What is required
Write out every line of the data below exactly as given.

Provided records
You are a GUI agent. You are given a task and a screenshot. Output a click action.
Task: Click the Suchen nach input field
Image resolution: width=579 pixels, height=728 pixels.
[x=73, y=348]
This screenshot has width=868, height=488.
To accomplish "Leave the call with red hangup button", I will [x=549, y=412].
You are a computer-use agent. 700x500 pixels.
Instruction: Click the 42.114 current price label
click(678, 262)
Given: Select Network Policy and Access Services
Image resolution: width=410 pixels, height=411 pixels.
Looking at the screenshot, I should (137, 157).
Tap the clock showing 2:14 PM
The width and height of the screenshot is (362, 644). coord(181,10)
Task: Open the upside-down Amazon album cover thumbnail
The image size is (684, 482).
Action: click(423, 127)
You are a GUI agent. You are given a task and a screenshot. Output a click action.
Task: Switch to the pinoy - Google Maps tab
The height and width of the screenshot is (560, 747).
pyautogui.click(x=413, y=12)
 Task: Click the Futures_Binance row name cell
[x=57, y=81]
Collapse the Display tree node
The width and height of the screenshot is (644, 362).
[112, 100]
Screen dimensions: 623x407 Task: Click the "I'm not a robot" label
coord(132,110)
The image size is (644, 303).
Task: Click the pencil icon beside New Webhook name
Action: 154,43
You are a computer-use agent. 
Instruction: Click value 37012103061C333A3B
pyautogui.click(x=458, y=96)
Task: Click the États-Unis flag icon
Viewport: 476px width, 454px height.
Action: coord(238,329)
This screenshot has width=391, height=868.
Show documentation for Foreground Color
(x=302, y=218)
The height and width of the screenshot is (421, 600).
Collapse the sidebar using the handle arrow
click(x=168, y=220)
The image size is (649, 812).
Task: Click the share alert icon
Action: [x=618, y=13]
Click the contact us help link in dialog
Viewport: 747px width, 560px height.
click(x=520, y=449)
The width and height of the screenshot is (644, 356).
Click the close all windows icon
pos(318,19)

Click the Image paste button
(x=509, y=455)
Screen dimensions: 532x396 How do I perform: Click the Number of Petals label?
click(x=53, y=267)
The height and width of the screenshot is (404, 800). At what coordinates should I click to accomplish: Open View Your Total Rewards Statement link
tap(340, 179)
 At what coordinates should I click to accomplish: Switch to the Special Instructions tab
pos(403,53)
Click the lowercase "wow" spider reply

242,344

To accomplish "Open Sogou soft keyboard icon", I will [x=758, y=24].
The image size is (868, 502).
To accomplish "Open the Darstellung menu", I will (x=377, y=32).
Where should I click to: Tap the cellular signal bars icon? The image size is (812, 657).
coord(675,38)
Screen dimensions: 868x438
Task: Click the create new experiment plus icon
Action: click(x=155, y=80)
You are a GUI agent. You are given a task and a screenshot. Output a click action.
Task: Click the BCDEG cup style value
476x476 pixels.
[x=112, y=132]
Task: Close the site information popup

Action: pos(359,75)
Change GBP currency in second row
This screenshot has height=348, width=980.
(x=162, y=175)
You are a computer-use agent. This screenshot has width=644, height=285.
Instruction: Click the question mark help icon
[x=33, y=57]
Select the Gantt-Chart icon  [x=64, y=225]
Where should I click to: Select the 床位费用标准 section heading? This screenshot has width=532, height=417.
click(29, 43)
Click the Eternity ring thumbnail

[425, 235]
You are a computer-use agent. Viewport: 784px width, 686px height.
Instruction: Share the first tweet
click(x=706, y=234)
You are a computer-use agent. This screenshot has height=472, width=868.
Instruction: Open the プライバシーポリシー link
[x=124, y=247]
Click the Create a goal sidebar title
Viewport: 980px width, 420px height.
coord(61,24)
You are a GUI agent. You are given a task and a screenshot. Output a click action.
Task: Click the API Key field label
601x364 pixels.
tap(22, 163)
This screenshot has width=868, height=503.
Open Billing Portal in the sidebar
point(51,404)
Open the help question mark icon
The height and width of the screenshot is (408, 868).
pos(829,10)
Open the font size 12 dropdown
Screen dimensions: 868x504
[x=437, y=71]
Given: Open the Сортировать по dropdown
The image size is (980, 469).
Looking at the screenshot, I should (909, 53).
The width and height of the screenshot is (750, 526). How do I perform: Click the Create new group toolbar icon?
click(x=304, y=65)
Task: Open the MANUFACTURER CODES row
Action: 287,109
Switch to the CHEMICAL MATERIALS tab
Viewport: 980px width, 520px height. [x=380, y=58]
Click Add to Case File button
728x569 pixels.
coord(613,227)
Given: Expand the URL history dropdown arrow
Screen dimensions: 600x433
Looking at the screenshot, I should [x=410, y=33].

Response to this exercise
You are a GUI agent. You are given a task and a screenshot. Output a click action.
Task: Click the Suchen nach input field
Image resolution: width=579 pixels, height=728 pixels.
[x=73, y=348]
This screenshot has width=868, height=488.
To accomplish "Leave the call with red hangup button", I will [x=549, y=412].
You are a computer-use agent. 700x500 pixels.
Instruction: Click the 42.114 current price label
click(678, 262)
Given: Select Network Policy and Access Services
Image resolution: width=410 pixels, height=411 pixels.
Looking at the screenshot, I should (137, 157).
Tap the clock showing 2:14 PM
The width and height of the screenshot is (362, 644). coord(181,10)
Task: Open the upside-down Amazon album cover thumbnail
The image size is (684, 482).
Action: click(423, 127)
You are a GUI agent. You are given a task and a screenshot. Output a click action.
Task: Switch to the pinoy - Google Maps tab
The height and width of the screenshot is (560, 747).
pyautogui.click(x=413, y=12)
 Task: Click the Futures_Binance row name cell
[x=57, y=81]
Collapse the Display tree node
The width and height of the screenshot is (644, 362).
[112, 100]
Screen dimensions: 623x407 Task: Click the "I'm not a robot" label
coord(132,110)
The image size is (644, 303).
Task: Click the pencil icon beside New Webhook name
Action: 154,43
You are a computer-use agent. 
Instruction: Click value 37012103061C333A3B
pyautogui.click(x=458, y=96)
Task: Click the États-Unis flag icon
Viewport: 476px width, 454px height.
Action: coord(238,329)
This screenshot has width=391, height=868.
Show documentation for Foreground Color
(x=302, y=218)
The height and width of the screenshot is (421, 600).
Collapse the sidebar using the handle arrow
click(x=168, y=220)
The image size is (649, 812).
Task: Click the share alert icon
Action: [x=618, y=13]
Click the contact us help link in dialog
Viewport: 747px width, 560px height.
click(x=520, y=449)
The width and height of the screenshot is (644, 356).
Click the close all windows icon
pos(318,19)

Click the Image paste button
(x=509, y=455)
Screen dimensions: 532x396 How do I perform: Click the Number of Petals label?
click(x=53, y=267)
The height and width of the screenshot is (404, 800). At what coordinates should I click to accomplish: Open View Your Total Rewards Statement link
tap(340, 179)
 At what coordinates should I click to accomplish: Switch to the Special Instructions tab
pos(403,53)
Click the lowercase "wow" spider reply

242,344

To accomplish "Open Sogou soft keyboard icon", I will [x=758, y=24].
The image size is (868, 502).
To accomplish "Open the Darstellung menu", I will (x=377, y=32).
Where should I click to: Tap the cellular signal bars icon? The image size is (812, 657).
coord(675,38)
Screen dimensions: 868x438
Task: Click the create new experiment plus icon
Action: click(x=155, y=80)
You are a GUI agent. You are given a task and a screenshot. Output a click action.
Task: Click the BCDEG cup style value
476x476 pixels.
[x=112, y=132]
Task: Close the site information popup

Action: pos(359,75)
Change GBP currency in second row
This screenshot has height=348, width=980.
(x=162, y=175)
You are a computer-use agent. This screenshot has width=644, height=285.
Instruction: Click the question mark help icon
[x=33, y=57]
Select the Gantt-Chart icon  [x=64, y=225]
Where should I click to: Select the 床位费用标准 section heading? This screenshot has width=532, height=417.
click(29, 43)
Click the Eternity ring thumbnail

[425, 235]
You are a computer-use agent. Viewport: 784px width, 686px height.
Instruction: Share the first tweet
click(x=706, y=234)
You are a computer-use agent. This screenshot has height=472, width=868.
Instruction: Open the プライバシーポリシー link
[x=124, y=247]
Click the Create a goal sidebar title
Viewport: 980px width, 420px height.
coord(61,24)
You are a GUI agent. You are given a task and a screenshot. Output a click action.
Task: Click the API Key field label
601x364 pixels.
tap(22, 163)
This screenshot has width=868, height=503.
Open Billing Portal in the sidebar
point(51,404)
Open the help question mark icon
The height and width of the screenshot is (408, 868).
pos(829,10)
Open the font size 12 dropdown
Screen dimensions: 868x504
[x=437, y=71]
Given: Open the Сортировать по dropdown
The image size is (980, 469).
Looking at the screenshot, I should (909, 53).
The width and height of the screenshot is (750, 526). How do I perform: Click the Create new group toolbar icon?
click(x=304, y=65)
Task: Open the MANUFACTURER CODES row
Action: 287,109
Switch to the CHEMICAL MATERIALS tab
Viewport: 980px width, 520px height. [x=380, y=58]
Click Add to Case File button
728x569 pixels.
coord(613,227)
Given: Expand the URL history dropdown arrow
Screen dimensions: 600x433
Looking at the screenshot, I should [x=410, y=33].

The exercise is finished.